Data to use: Begin

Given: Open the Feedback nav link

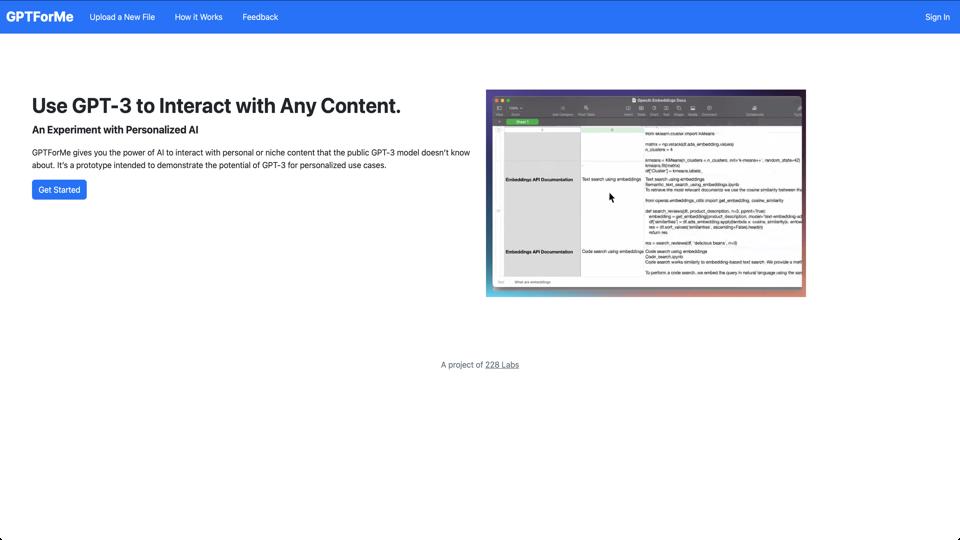Looking at the screenshot, I should pyautogui.click(x=260, y=17).
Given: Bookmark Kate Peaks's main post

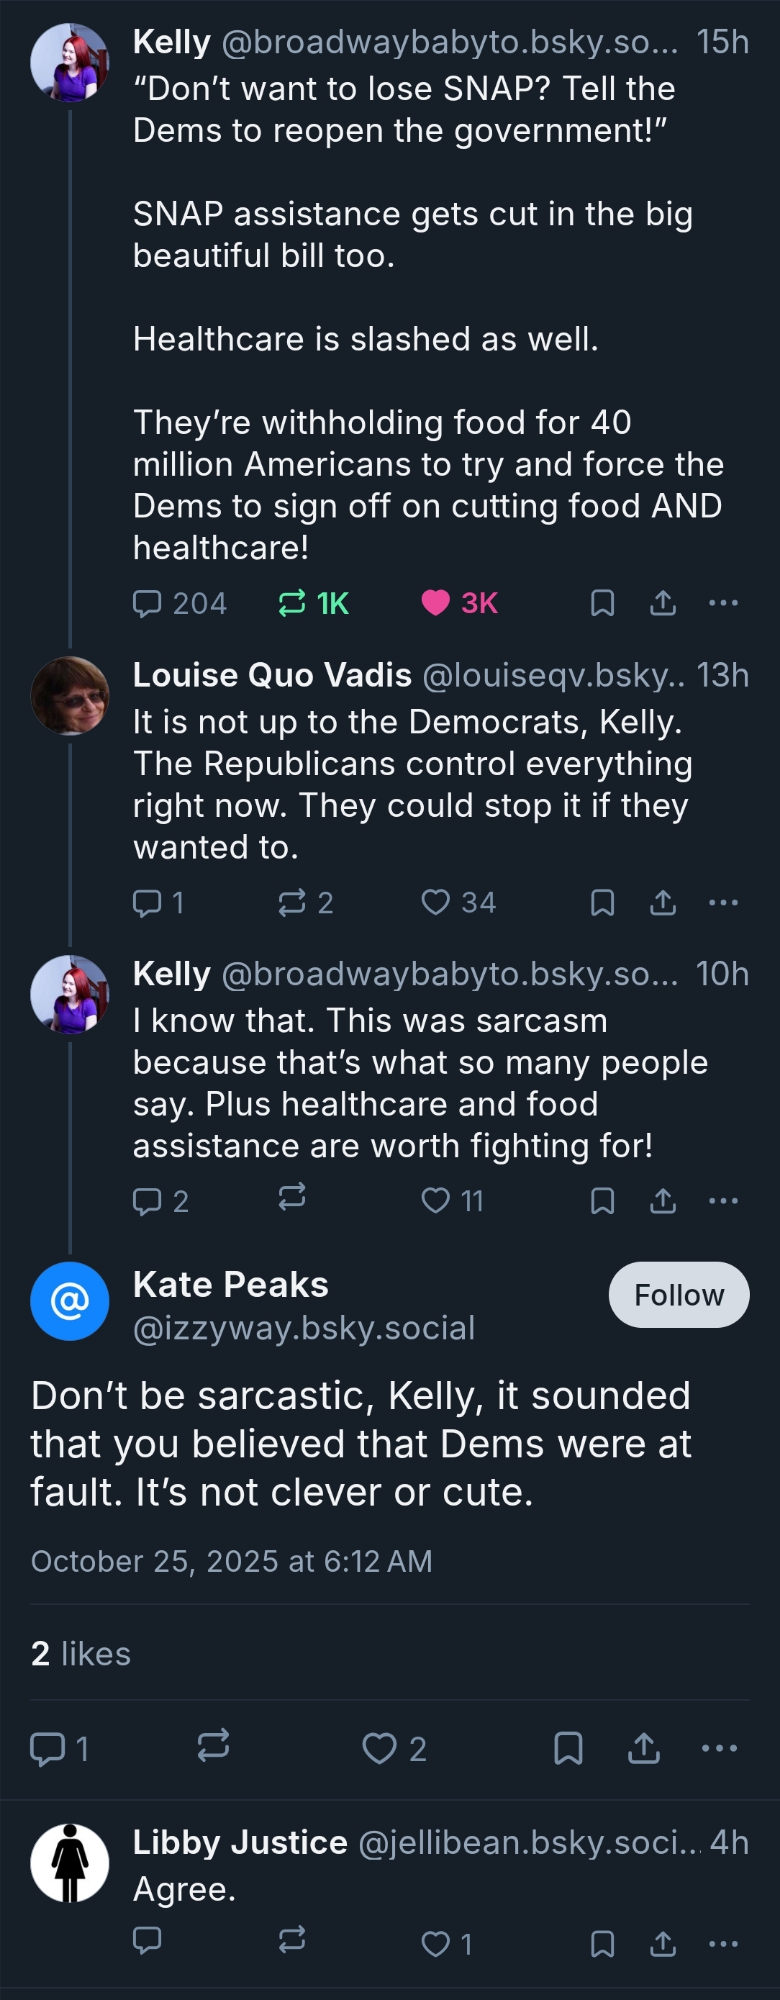Looking at the screenshot, I should 568,1748.
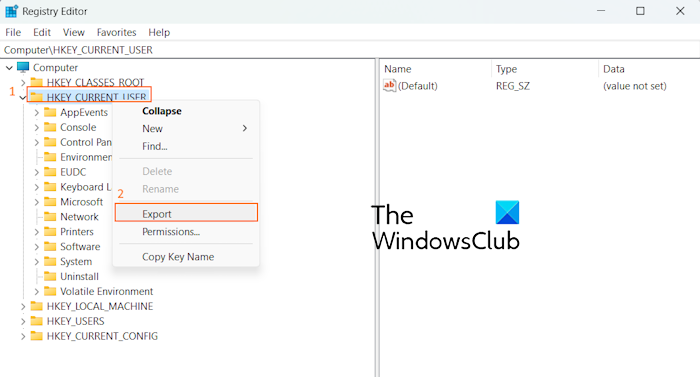700x377 pixels.
Task: Select the Computer root node icon
Action: point(23,67)
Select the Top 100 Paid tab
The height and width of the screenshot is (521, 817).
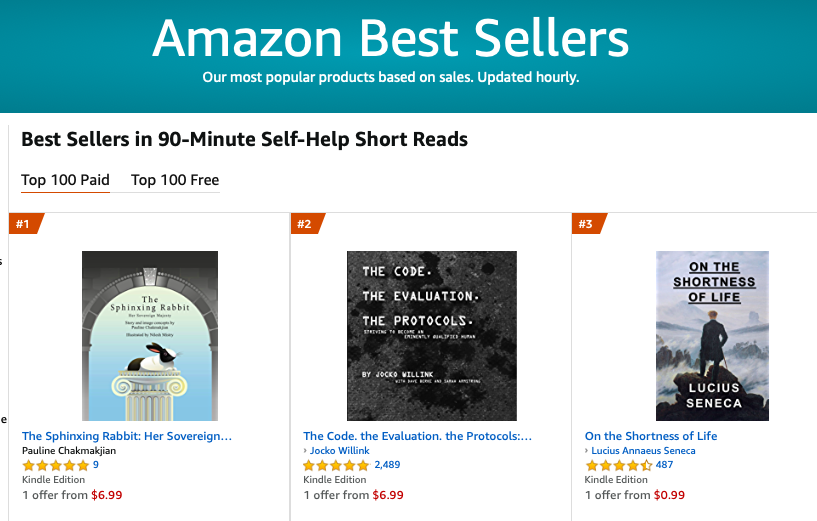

Data to use: End

Could you transcribe all of the data exactly and omit the pictures?

Given: Open the Feedback nav link

Looking at the screenshot, I should pyautogui.click(x=260, y=17).
Given: Bookmark Kate Peaks's main post

Looking at the screenshot, I should 568,1748.
700x377 pixels.
Task: Select the Computer root node icon
Action: point(23,67)
Select the Top 100 Paid tab
The height and width of the screenshot is (521, 817).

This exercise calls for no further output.